Der katholische Geistliche ist 54 Jahre alt und stammt aus Rüdersdorf. Dort lernte er erst den Beruf des Werkstoffprüfers, arbeitete im Zementwerk, bis er 22 Jahre alt war. Dann begann Bruder Gabriels langer Weg, bei dem er erst das Abitur nachholte, dann studierte und schließlich zum Ordensbruder und Theologen wurde.

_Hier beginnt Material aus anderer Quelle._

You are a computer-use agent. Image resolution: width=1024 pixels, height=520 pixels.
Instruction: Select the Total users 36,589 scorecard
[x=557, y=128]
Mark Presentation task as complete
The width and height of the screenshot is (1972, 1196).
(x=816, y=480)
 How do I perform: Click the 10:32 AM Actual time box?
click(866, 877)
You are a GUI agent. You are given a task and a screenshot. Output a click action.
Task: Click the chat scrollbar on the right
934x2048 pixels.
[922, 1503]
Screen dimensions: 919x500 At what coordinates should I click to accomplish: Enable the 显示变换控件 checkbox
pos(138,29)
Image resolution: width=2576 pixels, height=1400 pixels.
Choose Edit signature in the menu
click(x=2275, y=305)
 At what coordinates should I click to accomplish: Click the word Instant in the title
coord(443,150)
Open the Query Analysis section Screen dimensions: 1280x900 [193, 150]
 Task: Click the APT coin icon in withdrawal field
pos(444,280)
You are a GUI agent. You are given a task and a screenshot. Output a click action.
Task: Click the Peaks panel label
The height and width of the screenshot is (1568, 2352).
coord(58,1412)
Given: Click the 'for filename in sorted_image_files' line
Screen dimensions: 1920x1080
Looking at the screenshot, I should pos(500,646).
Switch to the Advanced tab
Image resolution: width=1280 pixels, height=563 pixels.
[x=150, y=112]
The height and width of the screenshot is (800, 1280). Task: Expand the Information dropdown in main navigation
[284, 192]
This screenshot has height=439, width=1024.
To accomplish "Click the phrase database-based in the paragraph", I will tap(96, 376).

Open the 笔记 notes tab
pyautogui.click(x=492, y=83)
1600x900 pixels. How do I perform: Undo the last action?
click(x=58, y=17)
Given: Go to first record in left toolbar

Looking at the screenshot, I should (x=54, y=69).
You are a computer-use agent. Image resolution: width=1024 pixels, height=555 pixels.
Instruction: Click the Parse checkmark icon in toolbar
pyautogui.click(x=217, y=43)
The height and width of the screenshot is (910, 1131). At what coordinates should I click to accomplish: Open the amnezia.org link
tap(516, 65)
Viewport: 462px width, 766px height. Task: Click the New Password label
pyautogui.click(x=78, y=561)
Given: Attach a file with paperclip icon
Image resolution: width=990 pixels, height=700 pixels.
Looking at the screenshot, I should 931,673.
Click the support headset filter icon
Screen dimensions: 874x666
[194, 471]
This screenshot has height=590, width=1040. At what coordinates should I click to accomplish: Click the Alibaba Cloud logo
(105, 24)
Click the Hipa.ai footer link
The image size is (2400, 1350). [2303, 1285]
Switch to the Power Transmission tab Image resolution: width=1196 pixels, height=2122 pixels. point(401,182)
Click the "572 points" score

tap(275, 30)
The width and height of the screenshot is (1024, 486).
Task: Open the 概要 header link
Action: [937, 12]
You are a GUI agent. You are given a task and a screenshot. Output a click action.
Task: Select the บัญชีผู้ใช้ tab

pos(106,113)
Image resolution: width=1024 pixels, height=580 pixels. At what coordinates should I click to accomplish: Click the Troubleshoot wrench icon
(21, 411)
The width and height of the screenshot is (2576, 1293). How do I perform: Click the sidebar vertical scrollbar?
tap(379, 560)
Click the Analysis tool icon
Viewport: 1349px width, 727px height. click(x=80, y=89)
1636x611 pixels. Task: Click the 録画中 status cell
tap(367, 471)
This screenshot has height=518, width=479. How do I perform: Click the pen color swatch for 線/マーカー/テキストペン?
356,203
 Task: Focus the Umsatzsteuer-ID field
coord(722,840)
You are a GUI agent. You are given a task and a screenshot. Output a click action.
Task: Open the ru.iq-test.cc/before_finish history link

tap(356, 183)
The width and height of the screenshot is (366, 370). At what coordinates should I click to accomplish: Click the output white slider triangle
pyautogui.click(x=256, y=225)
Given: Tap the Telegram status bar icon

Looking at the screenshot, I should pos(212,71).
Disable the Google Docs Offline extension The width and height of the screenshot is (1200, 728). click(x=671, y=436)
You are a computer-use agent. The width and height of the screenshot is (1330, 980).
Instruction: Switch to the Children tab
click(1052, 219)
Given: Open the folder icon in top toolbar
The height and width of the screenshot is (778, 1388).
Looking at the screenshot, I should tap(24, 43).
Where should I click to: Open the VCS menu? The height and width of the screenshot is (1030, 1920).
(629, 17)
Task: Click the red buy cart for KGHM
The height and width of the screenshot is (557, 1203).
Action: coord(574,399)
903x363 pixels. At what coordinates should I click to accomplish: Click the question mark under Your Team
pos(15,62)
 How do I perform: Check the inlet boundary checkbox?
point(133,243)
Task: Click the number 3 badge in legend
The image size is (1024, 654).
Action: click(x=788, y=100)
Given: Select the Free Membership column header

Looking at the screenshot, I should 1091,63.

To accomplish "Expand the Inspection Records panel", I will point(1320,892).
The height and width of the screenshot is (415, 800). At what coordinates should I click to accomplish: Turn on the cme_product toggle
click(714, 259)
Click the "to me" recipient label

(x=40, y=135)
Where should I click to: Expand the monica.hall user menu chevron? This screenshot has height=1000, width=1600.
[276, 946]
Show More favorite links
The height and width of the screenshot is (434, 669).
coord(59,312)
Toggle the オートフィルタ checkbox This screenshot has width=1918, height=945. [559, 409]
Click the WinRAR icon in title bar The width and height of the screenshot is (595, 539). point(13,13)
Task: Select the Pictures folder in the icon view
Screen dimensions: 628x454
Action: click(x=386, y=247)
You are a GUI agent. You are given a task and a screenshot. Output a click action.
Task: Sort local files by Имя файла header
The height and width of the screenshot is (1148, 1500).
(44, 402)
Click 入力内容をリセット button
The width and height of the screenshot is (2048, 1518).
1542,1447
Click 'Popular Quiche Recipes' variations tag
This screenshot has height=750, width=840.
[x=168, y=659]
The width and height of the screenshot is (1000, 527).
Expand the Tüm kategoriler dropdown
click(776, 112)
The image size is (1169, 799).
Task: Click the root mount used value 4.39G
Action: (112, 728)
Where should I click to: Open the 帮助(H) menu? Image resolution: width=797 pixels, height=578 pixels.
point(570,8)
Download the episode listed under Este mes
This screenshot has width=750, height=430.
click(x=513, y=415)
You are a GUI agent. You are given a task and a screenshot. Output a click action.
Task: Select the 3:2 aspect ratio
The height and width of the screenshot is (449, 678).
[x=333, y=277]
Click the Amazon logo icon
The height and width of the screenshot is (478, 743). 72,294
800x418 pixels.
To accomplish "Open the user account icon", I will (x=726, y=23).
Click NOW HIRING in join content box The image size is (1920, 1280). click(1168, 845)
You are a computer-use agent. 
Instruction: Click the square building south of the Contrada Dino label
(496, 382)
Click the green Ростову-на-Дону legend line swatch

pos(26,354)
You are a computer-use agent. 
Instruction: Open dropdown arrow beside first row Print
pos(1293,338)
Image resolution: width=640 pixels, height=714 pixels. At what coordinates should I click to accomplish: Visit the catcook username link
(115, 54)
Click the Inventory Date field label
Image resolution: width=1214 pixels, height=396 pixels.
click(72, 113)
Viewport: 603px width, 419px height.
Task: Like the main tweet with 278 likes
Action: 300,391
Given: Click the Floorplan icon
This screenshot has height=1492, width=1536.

Das beschränkt sich bei Bruder Gabriel nicht auf Andachten, die aber wie das fast tägliche Glockenläuten der Rahmen sind. Er organisiert Konzerte, Begegnungen, ist Ansprechpartner für Gefangene und Mitarbeiter und nimmt auch schon Mal Häftlinge, die sich im sogenannten offenen Vollzug auf ihre Entlassung vorbereiten, auf Wallfahrten und Pilgerreisen mit – und auch mal zu einem Spiel des FC Hansa Rostock.
Die Gemeinschaft der Franziskaner sei wichtig für ihn, erklärte der Geehrte. Er wolle den Menschen helfen und das Evangelium, also die frohe Botschaft, verkünden. Etwa 15 bis 20 Häftlinge kommen zu seinen Andachten. „Zuwendung kann nicht die Strafe ersetzen“, sagte Innenminister Lorenz Caffier bei der Laudatio. Doch das Motto des Geehrten laute: Jeder Mensch soll auch wie ein Mensch behandelt werden. Und dabei habe Bruder Gabriel auch immer einen Witz auf den Lippen, der ihm manche Türen öffne.
Der Preis ist mit rund 10 000 Euro dotiert, die Bruder Gabriel zum Teil einer Suppenküche spenden will. Im Neustrelitzer Jugendgefängnis gibt es mehr als 290 Plätze, von denen derzeit etwa 112 mit Straftätern zwischen 14 und 26 Jahren belegt sind. Durch den Rückgang soll ein Hafthaus frei werden, in das ab 2019 auch junge Erwachsene, die älter als 26 Jahre sind, separat ihre Haft verbüßen sollen. Das Neubrandenburger Gefängnis soll Ende 2018 geschlossen werden.